There are the occasional Alex Jones conspiracy videos and lots of trash talk. And then there are the boasts about running off or getting rid of “trolls,” which generally seem to be the homeless population.
Here’s how they describe themselves: “A group where people can hate talk about the troll population and the ever growing crime rate of Ocean Beach.”
I doubt that many people “hanging out” in this sort of group realize just how offensive it is. I don’t think for a minute that most of the people involved would actually physically hurt somebody, no matter how superior they felt. But I do I think it might be a good place for authorities to look around for the sociopath looking for a little re-enforcement among the 250+ followers of the group.
Pleas from Homeless News asking for water for the people on the street are re-posted with “Nope.” as a response. They brag about “cleaning up” the streets.
A lot of bad things happen on Facebook, and despite all their invasive spying technology, there’s no way law enforcement can keep up with it. So it behooves those of us who see something to say something.
It has now come out that Micah X Johnson, the man responsible for shooting police in Dallas, bought his AK-47 in a Target store parking lot after seeing it advertised for sale on Facebook.
Facebook has been fighting a mostly losing battle to keep gun sales off its pages for many months now.
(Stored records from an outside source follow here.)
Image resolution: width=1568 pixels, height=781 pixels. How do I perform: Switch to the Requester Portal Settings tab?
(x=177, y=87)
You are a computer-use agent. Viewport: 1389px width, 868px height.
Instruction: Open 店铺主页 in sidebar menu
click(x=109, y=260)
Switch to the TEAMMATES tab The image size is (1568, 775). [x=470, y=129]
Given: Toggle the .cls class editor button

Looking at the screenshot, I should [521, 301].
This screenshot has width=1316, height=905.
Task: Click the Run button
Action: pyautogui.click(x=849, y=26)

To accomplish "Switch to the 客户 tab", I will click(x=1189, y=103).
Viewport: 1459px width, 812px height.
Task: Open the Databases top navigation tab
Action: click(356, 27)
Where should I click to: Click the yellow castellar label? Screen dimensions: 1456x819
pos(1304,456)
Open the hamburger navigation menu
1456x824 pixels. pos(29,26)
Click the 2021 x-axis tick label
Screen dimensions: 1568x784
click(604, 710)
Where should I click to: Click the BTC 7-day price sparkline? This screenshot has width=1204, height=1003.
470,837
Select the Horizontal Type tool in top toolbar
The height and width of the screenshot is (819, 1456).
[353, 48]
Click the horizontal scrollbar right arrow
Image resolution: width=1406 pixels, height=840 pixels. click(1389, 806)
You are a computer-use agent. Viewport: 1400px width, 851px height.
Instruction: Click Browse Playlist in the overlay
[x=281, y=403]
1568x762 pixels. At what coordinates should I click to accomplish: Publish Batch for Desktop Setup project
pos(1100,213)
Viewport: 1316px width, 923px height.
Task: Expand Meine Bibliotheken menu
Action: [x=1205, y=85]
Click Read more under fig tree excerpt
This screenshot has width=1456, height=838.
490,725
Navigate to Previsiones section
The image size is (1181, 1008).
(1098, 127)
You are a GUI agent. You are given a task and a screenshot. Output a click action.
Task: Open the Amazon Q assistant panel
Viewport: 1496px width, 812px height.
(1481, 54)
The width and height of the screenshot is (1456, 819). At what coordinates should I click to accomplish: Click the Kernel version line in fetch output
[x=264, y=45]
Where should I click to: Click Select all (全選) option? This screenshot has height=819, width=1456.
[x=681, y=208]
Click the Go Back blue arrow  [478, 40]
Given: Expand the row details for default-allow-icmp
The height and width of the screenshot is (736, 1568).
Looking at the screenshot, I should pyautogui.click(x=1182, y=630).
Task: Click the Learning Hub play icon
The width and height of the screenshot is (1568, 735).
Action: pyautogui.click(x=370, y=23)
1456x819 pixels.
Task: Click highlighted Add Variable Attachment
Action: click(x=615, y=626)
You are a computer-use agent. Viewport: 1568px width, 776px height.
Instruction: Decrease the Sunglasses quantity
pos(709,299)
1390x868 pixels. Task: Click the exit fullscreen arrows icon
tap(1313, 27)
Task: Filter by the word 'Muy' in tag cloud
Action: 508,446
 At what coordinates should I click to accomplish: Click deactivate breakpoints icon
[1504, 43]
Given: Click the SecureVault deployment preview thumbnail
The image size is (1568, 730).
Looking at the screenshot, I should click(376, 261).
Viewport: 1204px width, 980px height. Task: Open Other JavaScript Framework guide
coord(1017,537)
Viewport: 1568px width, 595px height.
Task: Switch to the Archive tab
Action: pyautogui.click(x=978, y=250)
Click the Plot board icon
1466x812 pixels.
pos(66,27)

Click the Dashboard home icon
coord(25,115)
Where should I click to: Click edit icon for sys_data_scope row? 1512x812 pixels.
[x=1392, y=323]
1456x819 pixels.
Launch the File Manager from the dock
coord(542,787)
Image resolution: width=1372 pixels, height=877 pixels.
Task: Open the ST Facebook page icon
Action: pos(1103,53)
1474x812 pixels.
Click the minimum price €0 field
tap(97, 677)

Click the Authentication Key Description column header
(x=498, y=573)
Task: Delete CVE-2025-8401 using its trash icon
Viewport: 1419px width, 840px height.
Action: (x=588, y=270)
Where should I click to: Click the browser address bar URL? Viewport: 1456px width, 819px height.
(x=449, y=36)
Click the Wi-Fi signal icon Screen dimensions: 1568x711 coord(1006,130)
Just think, if somebody’d stepped up and said something… maybe…
On This Day: 1939 – Frank Sinatra made his recording debut with the Harry James band with the songs “Melancholy Mood” and “From the Bottom of My Heart.” 1934 – Southern Tenant Farmers’ Union organized in Tyronza, Arkansas. 1954 – In Geneva, the United States, Great Britain and France reached an accord on Indochina which divided Vietnam into two countries, North and South, along the 17th parallel.